297,11 Section 11 . 409.105 (1) (i) of the statutes is amended to read:
409.105 (1) (i) “Instrument" means a negotiable instrument as defined in s. 403.104 or a certificated security as defined in s. 408.102 or any other writing which evidences a right to the payment of money and is not itself a security agreement or lease and is of a type which is in ordinary course of business transferred by delivery with any necessary endorsement or assignment.
297,12 Section 12 . 409.105 (2) (an) of the statutes is created to read:
409.105 (2) (an) “Commodity contract" — s. 409.115 (1) (b).
297,13 Section 13 . 409.105 (2) (ap) of the statutes is created to read:
409.105 (2) (ap) “Commodity customer" — s. 409.115 (1) (c).
297,14 Section 14 . 409.105 (2) (aq) of the statutes is created to read:
409.105 (2) (aq) “Commodity intermediary" — s. 409.115 (1) (d).
297,15 Section 15 . 409.105 (2) (cb) of the statutes is created to read:
409.105 (2) (cb) “Control" — s. 409.115 (1) (e).
297,16 Section 16 . 409.105 (2) (gm) of the statutes is created to read:
409.105 (2) (gm) “Investment property" — s. 409.115 (1) (f).
297,17 Section 17 . 409.105 (3) (a) of the statutes is renumbered 409.105 (3) (am).
297,18 Section 18 . 409.105 (3) (ac) of the statutes is created to read:
409.105 (3) (ac) “Broker" — s. 408.102 (1) (c).
297,19 Section 19 . 409.105 (3) (ag) of the statutes is created to read:
409.105 (3) (ag) “Certificated security" — s. 408.102 (1) (d).
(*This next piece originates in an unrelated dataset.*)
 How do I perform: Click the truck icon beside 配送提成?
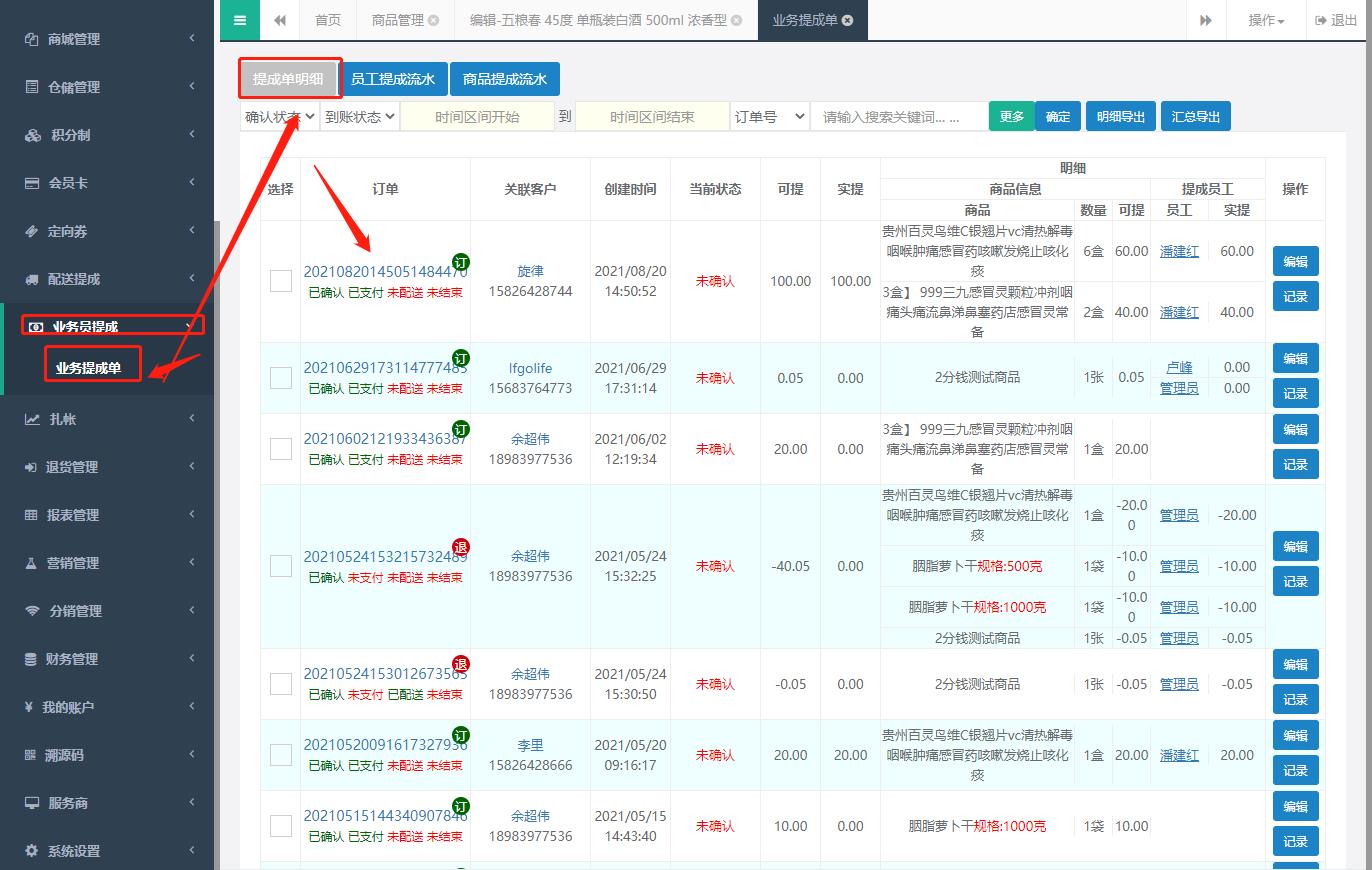(32, 279)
297,20 Section 20 . 409.105 (3) (as) of the statutes is created to read:
409.105 (3) (as) “Clearing corporation" — s. 408.102 (1) (e).
297,21 Section 21 . 409.105 (3) (bh) of the statutes is created to read:
409.105 (3) (bh) “Delivery" — s. 408.301.
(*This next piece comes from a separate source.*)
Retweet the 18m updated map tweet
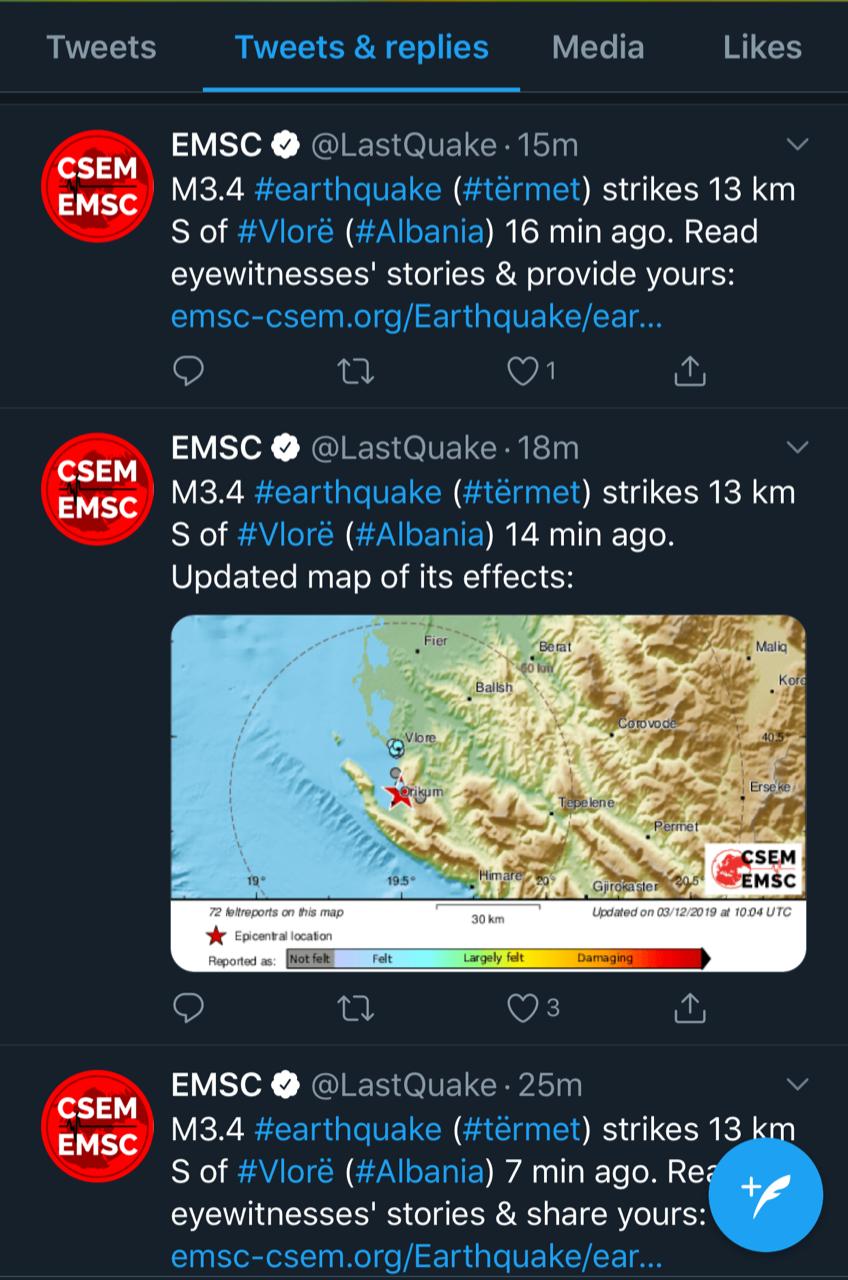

297,22 Section 22 . 409.105 (3) (bp) of the statutes is created to read:
409.105 (3) (bp) “Entitlement holder" — s. 408.102 (1) (g).
297,23 Section 23 . 409.105 (3) (bt) of the statutes is created to read:
409.105 (3) (bt) “Financial asset" — s. 408.102 (1) (i).
297,24 Section 24 . 409.105 (3) (f) of the statutes is created to read:
409.105 (3) (f) “Securities intermediary" — s. 408.102 (1) (n).
297,25 Section 25 . 409.105 (3) (g) of the statutes is created to read:
409.105 (3) (g) “Security" — s. 408.102 (1) (o).
297,26 Section 26 . 409.105 (3) (h) of the statutes is created to read:
409.105 (3) (h) “Security certificate" — s. 408.102 (1) (p).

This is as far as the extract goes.